If you have not already perused our Introductory Series (personality, stress, communicate and motivate), you may not get maximum benefit from this volume. We use human factors concepts throughout the text that have specific meanings and are part of models that help us to better-understand human interaction, people’s perspective on the world, their needs, individual’s responses to stress and many other facets that create the rich tapestry we call humanity.
I certainly urge you to have a look at the Introductory Series first before carrying on.
The Human Factors in Business Applied Series draws on more than one hundred years of published knowledge. When perusing our collective wisdom in print, I could not help but wonder why some themes have been picked up over the years, time and time again. Obviously, where previous thinkers have identified shortcomings and prescribed their remedies and where the business community simply has not picked up on new ideas, we can only jump to one of two conclusions: the remedy has not been simple enough to implement or the thinker has not been able to overcome the inertia of the business community.
Most business concepts agree that the key driver in business is continuous improvement. To do things better today than you did yesterday requires one key component, change. Without change, there is no improvement.
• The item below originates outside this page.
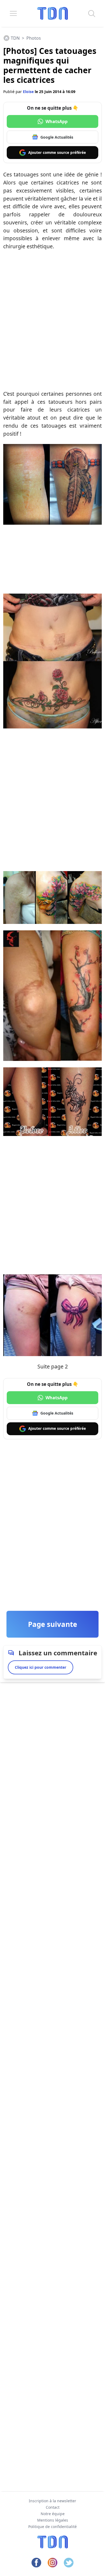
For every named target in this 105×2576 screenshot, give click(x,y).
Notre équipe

However, change seems to be one of the most difficult aspects in business, often leading to distress and resistance.
This book looks closely at how you can improve your chances of affecting change in business, whilst also recognising that it is nearly impossible to make changes without affecting people.
As with previous books, this book is meant to stimulate debate and thinking. I am not getting hung up about technical perfection and come from the position of being ‘broadly right rather than precisely wrong’.